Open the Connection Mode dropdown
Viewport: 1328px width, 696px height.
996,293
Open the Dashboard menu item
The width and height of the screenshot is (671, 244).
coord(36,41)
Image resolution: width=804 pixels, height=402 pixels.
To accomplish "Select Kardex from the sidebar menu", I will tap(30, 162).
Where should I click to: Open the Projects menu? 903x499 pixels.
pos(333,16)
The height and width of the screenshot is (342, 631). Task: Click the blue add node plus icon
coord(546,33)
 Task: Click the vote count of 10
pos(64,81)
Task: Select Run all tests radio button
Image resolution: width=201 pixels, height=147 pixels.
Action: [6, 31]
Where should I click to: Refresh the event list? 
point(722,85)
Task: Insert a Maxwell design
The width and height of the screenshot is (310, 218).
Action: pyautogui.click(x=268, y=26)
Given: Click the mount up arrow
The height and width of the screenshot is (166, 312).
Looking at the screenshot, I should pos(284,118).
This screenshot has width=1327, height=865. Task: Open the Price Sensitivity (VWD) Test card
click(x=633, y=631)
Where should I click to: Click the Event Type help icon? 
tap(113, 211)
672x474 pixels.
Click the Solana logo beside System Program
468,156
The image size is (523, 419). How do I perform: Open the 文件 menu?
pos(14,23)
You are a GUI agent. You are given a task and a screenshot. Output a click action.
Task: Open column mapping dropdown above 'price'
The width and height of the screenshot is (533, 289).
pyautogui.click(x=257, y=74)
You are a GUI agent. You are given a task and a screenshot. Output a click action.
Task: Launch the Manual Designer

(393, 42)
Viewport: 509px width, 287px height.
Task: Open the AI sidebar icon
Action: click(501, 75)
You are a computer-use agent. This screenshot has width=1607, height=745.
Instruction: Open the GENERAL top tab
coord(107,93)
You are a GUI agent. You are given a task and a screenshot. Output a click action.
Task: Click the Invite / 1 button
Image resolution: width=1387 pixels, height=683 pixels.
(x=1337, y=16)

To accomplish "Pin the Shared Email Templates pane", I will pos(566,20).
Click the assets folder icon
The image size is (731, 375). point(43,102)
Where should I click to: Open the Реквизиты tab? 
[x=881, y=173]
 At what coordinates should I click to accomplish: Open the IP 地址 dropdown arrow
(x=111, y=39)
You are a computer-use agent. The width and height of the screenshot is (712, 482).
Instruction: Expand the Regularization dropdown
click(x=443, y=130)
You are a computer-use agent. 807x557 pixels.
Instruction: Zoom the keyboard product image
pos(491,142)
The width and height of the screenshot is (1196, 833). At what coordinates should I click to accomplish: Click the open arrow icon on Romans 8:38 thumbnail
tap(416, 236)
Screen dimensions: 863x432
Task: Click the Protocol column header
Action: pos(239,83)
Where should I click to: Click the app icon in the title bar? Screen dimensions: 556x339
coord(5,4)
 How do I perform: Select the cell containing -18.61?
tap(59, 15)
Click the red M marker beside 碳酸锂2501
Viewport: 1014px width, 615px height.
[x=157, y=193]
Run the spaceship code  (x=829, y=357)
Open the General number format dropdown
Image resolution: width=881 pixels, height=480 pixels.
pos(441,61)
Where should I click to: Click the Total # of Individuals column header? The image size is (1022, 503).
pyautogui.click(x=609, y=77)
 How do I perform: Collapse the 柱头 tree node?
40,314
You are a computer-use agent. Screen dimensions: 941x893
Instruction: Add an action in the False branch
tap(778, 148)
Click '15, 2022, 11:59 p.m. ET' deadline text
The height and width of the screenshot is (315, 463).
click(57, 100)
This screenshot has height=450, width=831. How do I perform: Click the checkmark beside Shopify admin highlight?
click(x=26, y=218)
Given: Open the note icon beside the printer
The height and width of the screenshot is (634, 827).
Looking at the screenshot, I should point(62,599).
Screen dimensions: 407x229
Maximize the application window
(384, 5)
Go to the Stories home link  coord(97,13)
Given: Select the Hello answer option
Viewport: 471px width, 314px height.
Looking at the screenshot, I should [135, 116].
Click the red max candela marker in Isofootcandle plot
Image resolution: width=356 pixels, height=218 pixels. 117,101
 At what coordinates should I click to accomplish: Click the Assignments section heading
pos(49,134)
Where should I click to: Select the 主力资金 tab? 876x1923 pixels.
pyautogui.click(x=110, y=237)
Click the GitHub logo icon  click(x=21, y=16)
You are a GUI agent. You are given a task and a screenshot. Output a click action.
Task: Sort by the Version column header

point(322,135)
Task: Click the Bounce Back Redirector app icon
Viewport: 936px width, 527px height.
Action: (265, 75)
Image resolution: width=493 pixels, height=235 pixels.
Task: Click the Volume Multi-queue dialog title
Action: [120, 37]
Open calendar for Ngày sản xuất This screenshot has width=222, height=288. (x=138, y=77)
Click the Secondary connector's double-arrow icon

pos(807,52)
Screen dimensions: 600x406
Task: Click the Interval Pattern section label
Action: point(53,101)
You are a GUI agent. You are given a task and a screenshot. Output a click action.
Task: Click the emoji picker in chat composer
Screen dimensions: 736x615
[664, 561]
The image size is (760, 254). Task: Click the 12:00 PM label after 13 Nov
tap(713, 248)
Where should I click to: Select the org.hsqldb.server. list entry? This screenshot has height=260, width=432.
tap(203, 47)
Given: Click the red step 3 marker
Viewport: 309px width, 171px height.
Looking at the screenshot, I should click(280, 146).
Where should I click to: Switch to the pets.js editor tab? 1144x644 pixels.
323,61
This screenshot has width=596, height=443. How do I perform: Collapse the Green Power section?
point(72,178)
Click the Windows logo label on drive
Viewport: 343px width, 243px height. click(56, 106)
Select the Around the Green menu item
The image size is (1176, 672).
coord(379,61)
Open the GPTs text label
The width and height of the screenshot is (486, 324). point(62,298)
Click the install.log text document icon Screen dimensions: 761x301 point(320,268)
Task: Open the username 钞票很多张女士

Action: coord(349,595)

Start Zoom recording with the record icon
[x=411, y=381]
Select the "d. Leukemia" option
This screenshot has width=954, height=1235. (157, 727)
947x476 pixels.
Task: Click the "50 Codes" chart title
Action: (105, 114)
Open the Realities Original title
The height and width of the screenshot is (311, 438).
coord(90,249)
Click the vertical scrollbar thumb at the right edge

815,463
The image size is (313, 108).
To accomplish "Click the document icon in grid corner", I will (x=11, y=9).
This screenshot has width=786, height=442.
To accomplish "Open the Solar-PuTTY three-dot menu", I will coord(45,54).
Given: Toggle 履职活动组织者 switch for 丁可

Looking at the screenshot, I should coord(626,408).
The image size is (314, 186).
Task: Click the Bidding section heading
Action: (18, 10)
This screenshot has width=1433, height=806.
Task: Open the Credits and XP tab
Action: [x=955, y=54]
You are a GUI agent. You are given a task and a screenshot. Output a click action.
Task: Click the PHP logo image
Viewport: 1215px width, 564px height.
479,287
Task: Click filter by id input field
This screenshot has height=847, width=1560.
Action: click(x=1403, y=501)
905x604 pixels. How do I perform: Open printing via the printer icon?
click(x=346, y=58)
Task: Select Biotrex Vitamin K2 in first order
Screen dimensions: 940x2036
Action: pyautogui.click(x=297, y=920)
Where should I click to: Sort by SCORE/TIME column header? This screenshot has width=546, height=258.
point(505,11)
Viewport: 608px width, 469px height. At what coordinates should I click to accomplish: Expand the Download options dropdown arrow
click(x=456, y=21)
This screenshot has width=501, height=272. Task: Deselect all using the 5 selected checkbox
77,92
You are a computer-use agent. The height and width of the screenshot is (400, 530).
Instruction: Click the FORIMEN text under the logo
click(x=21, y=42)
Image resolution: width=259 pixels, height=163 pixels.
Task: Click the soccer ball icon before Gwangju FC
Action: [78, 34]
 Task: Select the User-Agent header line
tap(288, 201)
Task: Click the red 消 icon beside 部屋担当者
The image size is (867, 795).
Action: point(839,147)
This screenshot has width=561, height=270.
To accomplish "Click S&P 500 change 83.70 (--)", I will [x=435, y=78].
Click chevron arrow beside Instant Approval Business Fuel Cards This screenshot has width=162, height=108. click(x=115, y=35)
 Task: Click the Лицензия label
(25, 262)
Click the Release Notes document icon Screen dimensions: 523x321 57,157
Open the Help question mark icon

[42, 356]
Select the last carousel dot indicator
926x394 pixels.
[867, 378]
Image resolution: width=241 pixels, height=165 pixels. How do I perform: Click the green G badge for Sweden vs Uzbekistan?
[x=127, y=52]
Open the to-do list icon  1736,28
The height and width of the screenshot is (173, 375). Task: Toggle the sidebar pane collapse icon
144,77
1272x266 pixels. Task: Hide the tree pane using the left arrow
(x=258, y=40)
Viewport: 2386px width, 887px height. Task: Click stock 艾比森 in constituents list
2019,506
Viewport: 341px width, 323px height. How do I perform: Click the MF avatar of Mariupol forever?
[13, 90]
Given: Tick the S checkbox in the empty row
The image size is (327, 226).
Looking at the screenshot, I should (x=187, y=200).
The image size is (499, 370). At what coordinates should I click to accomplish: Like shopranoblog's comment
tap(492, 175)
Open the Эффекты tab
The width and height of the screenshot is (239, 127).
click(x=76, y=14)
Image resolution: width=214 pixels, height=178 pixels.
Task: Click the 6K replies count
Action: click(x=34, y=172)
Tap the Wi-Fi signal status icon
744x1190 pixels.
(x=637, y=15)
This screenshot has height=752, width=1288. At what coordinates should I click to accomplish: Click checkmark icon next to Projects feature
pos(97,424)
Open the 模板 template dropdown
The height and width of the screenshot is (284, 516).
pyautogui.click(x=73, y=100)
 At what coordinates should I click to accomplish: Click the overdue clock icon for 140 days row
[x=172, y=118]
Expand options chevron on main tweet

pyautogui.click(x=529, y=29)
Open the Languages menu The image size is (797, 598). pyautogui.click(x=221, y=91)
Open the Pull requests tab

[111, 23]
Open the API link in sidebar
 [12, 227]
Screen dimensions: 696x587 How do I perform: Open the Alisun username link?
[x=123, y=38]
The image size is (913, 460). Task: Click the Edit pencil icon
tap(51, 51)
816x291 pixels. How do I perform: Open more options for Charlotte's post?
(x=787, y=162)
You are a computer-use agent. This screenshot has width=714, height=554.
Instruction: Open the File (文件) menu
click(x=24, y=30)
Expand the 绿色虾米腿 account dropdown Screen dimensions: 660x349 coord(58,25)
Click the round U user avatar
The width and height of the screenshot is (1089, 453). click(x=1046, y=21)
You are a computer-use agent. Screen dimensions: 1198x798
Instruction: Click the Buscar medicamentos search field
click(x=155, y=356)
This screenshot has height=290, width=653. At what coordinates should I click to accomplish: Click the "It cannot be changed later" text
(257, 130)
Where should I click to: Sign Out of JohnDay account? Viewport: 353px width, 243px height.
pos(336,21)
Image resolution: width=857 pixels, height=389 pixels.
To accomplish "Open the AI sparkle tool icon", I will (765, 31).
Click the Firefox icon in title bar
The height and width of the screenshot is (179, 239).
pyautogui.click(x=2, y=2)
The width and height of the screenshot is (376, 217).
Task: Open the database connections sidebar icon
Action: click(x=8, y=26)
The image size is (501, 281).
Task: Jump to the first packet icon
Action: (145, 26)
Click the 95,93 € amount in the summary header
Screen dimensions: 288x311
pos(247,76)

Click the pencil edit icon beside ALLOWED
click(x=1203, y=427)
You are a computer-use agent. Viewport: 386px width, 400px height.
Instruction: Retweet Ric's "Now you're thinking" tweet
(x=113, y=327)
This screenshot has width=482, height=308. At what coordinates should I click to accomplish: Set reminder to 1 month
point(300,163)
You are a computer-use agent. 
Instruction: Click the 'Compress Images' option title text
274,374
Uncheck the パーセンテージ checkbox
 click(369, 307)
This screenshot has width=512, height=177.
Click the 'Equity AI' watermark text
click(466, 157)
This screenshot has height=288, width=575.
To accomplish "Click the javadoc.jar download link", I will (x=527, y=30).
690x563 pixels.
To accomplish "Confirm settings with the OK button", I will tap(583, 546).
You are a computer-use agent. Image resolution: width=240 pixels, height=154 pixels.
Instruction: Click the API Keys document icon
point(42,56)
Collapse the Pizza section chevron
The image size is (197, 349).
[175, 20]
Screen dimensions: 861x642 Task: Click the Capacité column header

WORK TO COMPLETE.
Up to and including the line with "Given: Click the mount up arrow", reproduce the material above exactly as it appears, starting from its first line.

SOLUTION.
Open the Connection Mode dropdown
Viewport: 1328px width, 696px height.
996,293
Open the Dashboard menu item
The width and height of the screenshot is (671, 244).
coord(36,41)
Image resolution: width=804 pixels, height=402 pixels.
To accomplish "Select Kardex from the sidebar menu", I will tap(30, 162).
Where should I click to: Open the Projects menu? 903x499 pixels.
pos(333,16)
The height and width of the screenshot is (342, 631). Task: Click the blue add node plus icon
coord(546,33)
 Task: Click the vote count of 10
pos(64,81)
Task: Select Run all tests radio button
Image resolution: width=201 pixels, height=147 pixels.
Action: [6, 31]
Where should I click to: Refresh the event list? 
point(722,85)
Task: Insert a Maxwell design
The width and height of the screenshot is (310, 218).
Action: pyautogui.click(x=268, y=26)
Given: Click the mount up arrow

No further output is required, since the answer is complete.